# Sig request, need help!



## Budhisten

I want a new sig, and I'm so sorry I have no clue how to make on myself  So I hope and wish that somebody will help me out 

I want an awesome Jose Aldo/Black House sig, requirements are:

- Jose Aldo and Black House logo must be featured
- I'd really like "Budhisten" in there somewhere
- Has to look awesome 

Below are some pictures for reference and to help you out 


























Feel free to use other pictures of Jose or the Black House logo if you wish to 
Get creative on my ass! Really looking forward to seeing the results


----------



## K R Y

Blackhouse + Aldo + Budhisten. I like this. I'll have something in a few days man, haven't opened PS in months


----------



## Budhisten

KryOnicle said:


> Blackhouse + Aldo + Budhisten. I like this.
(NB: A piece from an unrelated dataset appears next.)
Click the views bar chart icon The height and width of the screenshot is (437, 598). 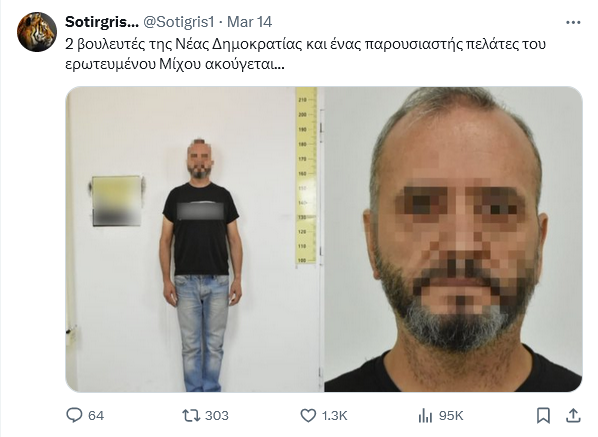click(x=425, y=415)
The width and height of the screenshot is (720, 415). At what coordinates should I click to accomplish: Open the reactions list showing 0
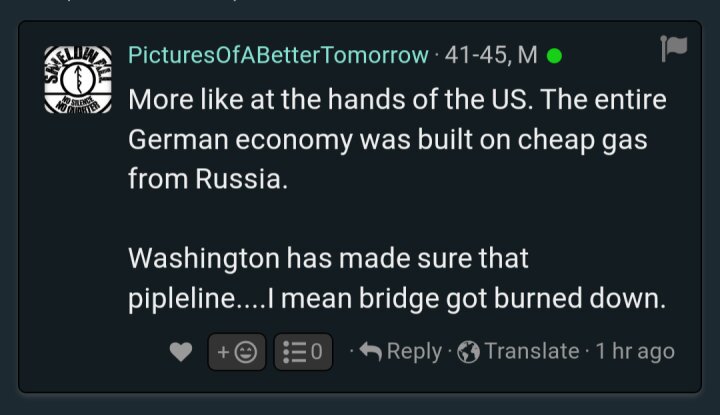tap(303, 352)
I'll have something in a few days man, haven't opened PS in months


Love ya boyo!


----------



## Budhisten

Oh, if you could match the colors somewhat with my avatar that would be awesome


----------



## K R Y

Bit of a delay sorry pal, will have something soon but not having much time to sit down at my pc lately!


----------



## Budhisten

take as much time as you want mate


----------



## Intermission

You know I will be giving this a try !


----------



## Budhisten

Cool inter, I'm getting spoiled here


----------



## Budhisten

Any progress peeps?


----------



## Intermission

Wow, I forgot... I will do it now !


----------



## Intermission

All done


----------



## Budhisten

Nice job mate 

Edit, I know I'm being a pain now, but is it possible to make the logo and perhaps even Aldo a bit smaller... It seems a bit fuzzy/pixilated


----------



## Intermission

Budhisten said:


> Nice job mate
> 
> Edit, I know I'm being a pain now, but is it possible to make the logo and perhaps even Aldo a bit smaller... It seems a bit fuzzy/pixilated












How does that look buddy?


----------



## Budhisten

Thanks buddy


----------